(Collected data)
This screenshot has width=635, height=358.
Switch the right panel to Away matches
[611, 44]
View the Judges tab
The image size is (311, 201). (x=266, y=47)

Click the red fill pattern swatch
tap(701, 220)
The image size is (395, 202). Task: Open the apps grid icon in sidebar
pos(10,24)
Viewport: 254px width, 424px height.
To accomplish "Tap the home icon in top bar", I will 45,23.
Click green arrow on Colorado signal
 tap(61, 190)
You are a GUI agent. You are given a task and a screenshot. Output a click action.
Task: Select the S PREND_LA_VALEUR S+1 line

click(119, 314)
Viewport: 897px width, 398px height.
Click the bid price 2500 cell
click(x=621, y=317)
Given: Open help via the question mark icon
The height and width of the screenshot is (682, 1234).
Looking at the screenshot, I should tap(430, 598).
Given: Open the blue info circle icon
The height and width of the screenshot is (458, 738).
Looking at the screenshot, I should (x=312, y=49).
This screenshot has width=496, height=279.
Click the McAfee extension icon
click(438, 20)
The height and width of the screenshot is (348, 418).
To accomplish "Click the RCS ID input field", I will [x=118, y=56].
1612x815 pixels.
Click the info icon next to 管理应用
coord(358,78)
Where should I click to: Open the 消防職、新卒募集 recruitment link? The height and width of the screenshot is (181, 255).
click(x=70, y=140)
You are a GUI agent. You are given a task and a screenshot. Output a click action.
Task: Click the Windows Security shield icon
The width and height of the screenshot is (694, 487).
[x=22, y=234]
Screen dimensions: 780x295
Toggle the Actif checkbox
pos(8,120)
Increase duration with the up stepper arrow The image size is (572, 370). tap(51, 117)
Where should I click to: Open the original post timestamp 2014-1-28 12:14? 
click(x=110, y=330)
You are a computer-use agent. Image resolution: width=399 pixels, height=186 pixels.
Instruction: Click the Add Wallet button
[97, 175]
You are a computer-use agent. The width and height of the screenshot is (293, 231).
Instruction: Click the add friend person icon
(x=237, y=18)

» EXERCISE
Exactly as written above, copy every line.

» SOLVED PROBLEM
This screenshot has width=635, height=358.
Switch the right panel to Away matches
[611, 44]
View the Judges tab
The image size is (311, 201). (x=266, y=47)

Click the red fill pattern swatch
tap(701, 220)
The image size is (395, 202). Task: Open the apps grid icon in sidebar
pos(10,24)
Viewport: 254px width, 424px height.
To accomplish "Tap the home icon in top bar", I will 45,23.
Click green arrow on Colorado signal
 tap(61, 190)
You are a GUI agent. You are given a task and a screenshot. Output a click action.
Task: Select the S PREND_LA_VALEUR S+1 line

click(119, 314)
Viewport: 897px width, 398px height.
Click the bid price 2500 cell
click(x=621, y=317)
Given: Open help via the question mark icon
The height and width of the screenshot is (682, 1234).
Looking at the screenshot, I should tap(430, 598).
Given: Open the blue info circle icon
The height and width of the screenshot is (458, 738).
Looking at the screenshot, I should (x=312, y=49).
This screenshot has width=496, height=279.
Click the McAfee extension icon
click(438, 20)
The height and width of the screenshot is (348, 418).
To accomplish "Click the RCS ID input field", I will [x=118, y=56].
1612x815 pixels.
Click the info icon next to 管理应用
coord(358,78)
Where should I click to: Open the 消防職、新卒募集 recruitment link? The height and width of the screenshot is (181, 255).
click(x=70, y=140)
You are a GUI agent. You are given a task and a screenshot. Output a click action.
Task: Click the Windows Security shield icon
The width and height of the screenshot is (694, 487).
[x=22, y=234]
Screen dimensions: 780x295
Toggle the Actif checkbox
pos(8,120)
Increase duration with the up stepper arrow The image size is (572, 370). tap(51, 117)
Where should I click to: Open the original post timestamp 2014-1-28 12:14? 
click(x=110, y=330)
You are a computer-use agent. Image resolution: width=399 pixels, height=186 pixels.
Instruction: Click the Add Wallet button
[97, 175]
You are a computer-use agent. The width and height of the screenshot is (293, 231).
Instruction: Click the add friend person icon
(x=237, y=18)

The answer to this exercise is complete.